The book begins with a prologue, essentially about Godwin's cat(s), a discarded snakeskin, and a person carving headstones of deceased monks, beginning with the heading IHS, Iesus Hominum Salvator in my decades old altar boy experience – a Latin phrase seen on priestly vestments worldwide. However Godwin identifies this as the first three letters of Jesus of Nazareth's name in Greek.
Further on in the book, Godwin mangles Jung's experience with the Pueblo Indian Mountain Lake and seems not to know the nature of Memories, Dreams, Reflections, which isn't actually Jung's autobiography.
To be honest, I couldn't go on from there. Although the book is organised in an appropriate way, the method and style of writing is obtuse and obscure and there are several contentious comments in the various places I randomly located. In short, I could not trust this book, anbd its style was essentially inaccessible.
Being a sentimental person... this book was written for me and you, if you so choose to indulge your need for love. Great selection of various readings pertaining to the heart. It brought me deep into thought... the underlying rhythm to life starts in the womb. We can get back to the simple things when we focus on that first introduction to life... the call of the sea and roar of the heart!
Not Godden's usual but I enjoyed it.
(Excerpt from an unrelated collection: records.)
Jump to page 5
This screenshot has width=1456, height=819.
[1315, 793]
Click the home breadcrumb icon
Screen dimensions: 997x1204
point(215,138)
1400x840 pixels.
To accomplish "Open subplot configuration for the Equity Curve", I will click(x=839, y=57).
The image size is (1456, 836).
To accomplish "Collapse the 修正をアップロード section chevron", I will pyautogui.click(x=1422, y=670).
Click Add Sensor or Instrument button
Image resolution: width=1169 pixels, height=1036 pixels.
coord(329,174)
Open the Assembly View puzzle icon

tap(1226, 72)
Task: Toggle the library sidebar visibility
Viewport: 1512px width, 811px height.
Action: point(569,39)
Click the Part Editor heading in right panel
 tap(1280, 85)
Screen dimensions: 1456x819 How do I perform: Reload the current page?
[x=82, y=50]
It's different -- it's difficult to describe. Still I think if you like Godden to start then you will likely enjoy exploring this out of the norm little book from her.
Here's my original post on CR about this book:
A serendipitous purchase -- and the first non-fiction work by one of my favorite authors. I was lost in it from the start and enjoying every moment of it.
An examined journey of review through history, mythology, art, religion of the conceptions of the heart -- both the physical and the metaphorical seat of faith, hope, and love -- ranging from the first valentine, ancient Egyptians, Buddha, and the first stethoscope to Conrad's Heart of Darkness -- sprinkled with anecdotal heart tales from Godwin and others.
What a spiritual feast!
If you enjoy Godwin, get your hands on this out of the ordinary offering. Save it for the "right" moment if need be but do read it. It's a meaty little read and definitely one to be returned to and sampled and imbibed over time -- time and again I think.
I'm not sure what I think. It was sort of a research having to do with the heart in its many forms throughout a long period of time. The author read a lot of material in order to write this book. She researched the use of "heart" in ancient times, in poetry, in art, in literature, even in her personal life. We know that emotions are generated in the brain, yet, to this day, we refer to the heart to describe them. All around the world this is true. In ancient times it was true. It is an interesting concept. Something most of us never think about.
only read it just over halfway. It was interesting and if given more time I would have loved to finish. At times the delivery was shaky. Learnt some interesting things about the split of the heart in the new world and how it started. The physical heart is just as important as the metaphorical heart.
This is not necessarily a book about personal experiences; it follows the cultural significance of the heart from ancient civilisation to now. The personal touches to the writing, however, is what makes this book so complete and fulfilling.
An impressive and well written history of the way we think of heart in all its gory glory. I like Godwin's personal approach to what might otherwise be a dreary march through data.